__Instructions__
#1 Decide whether each statement below agrees with the passage about the surrender of Army Group South West: (a) the celebrations lasted until dawn, (b) the narrator authorized a rum issue, (c) the surrender was made to Field Marshal Alexander. Answer yes or no for each and quote the words of the passage that decide it.
#2 From the passage about the surrender of Army Group South West, extract the stretch from "Such celebrations, as" through "other kindred remarks.".
#3 Continue the passage about the surrender of Army Group South West, starting after its final sentence.

[Start of Document section]

The Army Group South West, under General von Vietinghoff, had surrendered unconditionally to Field Marshal Alexander.
I authorised a rum issue. There was not much else I could do.
I knew we had no rum to issue except the buckshee stuff that the Quarter Masters always kept up their sleeves but I thought this was as good a night as any to work off some of that.
Such celebrations, as there were, did not go on very long and, by midnight, all was quiet and peaceful. It was such a big event that it took time to assimilate.
I heard people remarking that, at any rate, we had beaten Monty to it; the ‘D Day Dodgers’ had got in first; and other kindred remarks.
Poor old ‘D Day Dodgers’: they had a long fight for their money.
What a long time ago, it seems since these early days in North Africa with the appalling discomforts of that campaign. It seems a long time, too, since the epic battles of Sicily and Southern Italy.

[End of Document section]
[Start of Provided data]

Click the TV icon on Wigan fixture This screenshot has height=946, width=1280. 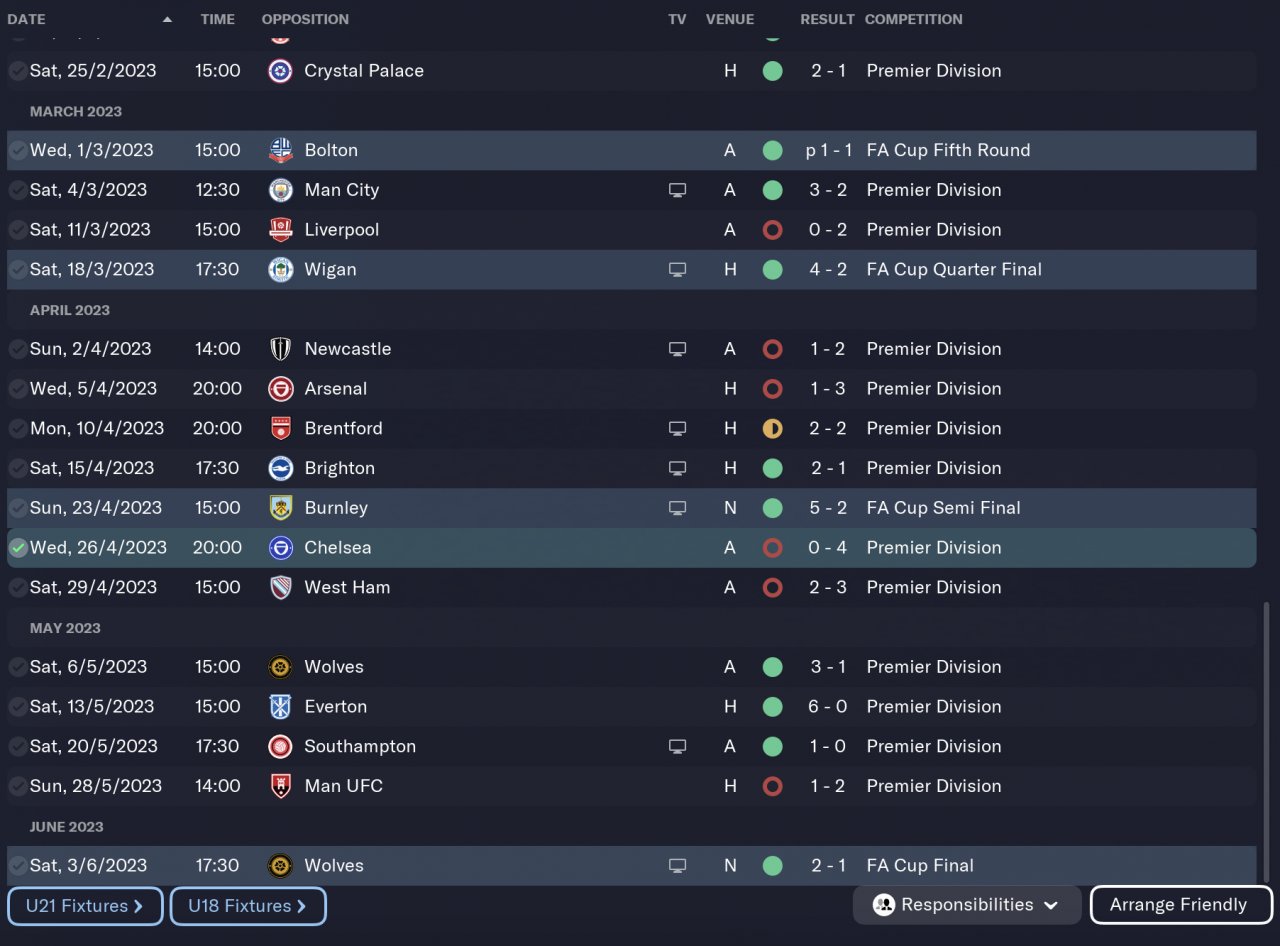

[End of Provided data]

__Answers to the problems__
#1
(a) No: "by midnight, all was quiet and peaceful."
(b) Yes: "I authorised a rum issue."
(c) Yes: "had surrendered unconditionally to Field Marshal Alexander."

#2
Such celebrations, as there were, did not go on very long and, by midnight, all was quiet and peaceful. It was such a big event that it took time to assimilate.
I heard people remarking that, at any rate, we had beaten Monty to it; the ‘D Day Dodgers’ had got in first; and other kindred remarks.

#3
How very few had seen them all.
How few in the Rifle Companies, who had landed in North Africa were still with us to see the culmination of their efforts.
One’s mind turned that evening to a lot of faces of old friends whom one would not see again. One hopes that they, too, were able to join in the feeling of satisfaction and thankfulness that the last shot had been fired.”
May 1945 Roll of Honour:
2nd May 1945 – Fusilier Douglas Newman, Royal Irish Fusiliers.
13th May 1945 – Fusilier James Kelly, Royal Inniskilling Fusiliers.
Links to the transcribed May 1945 war diaries:
Day by Day.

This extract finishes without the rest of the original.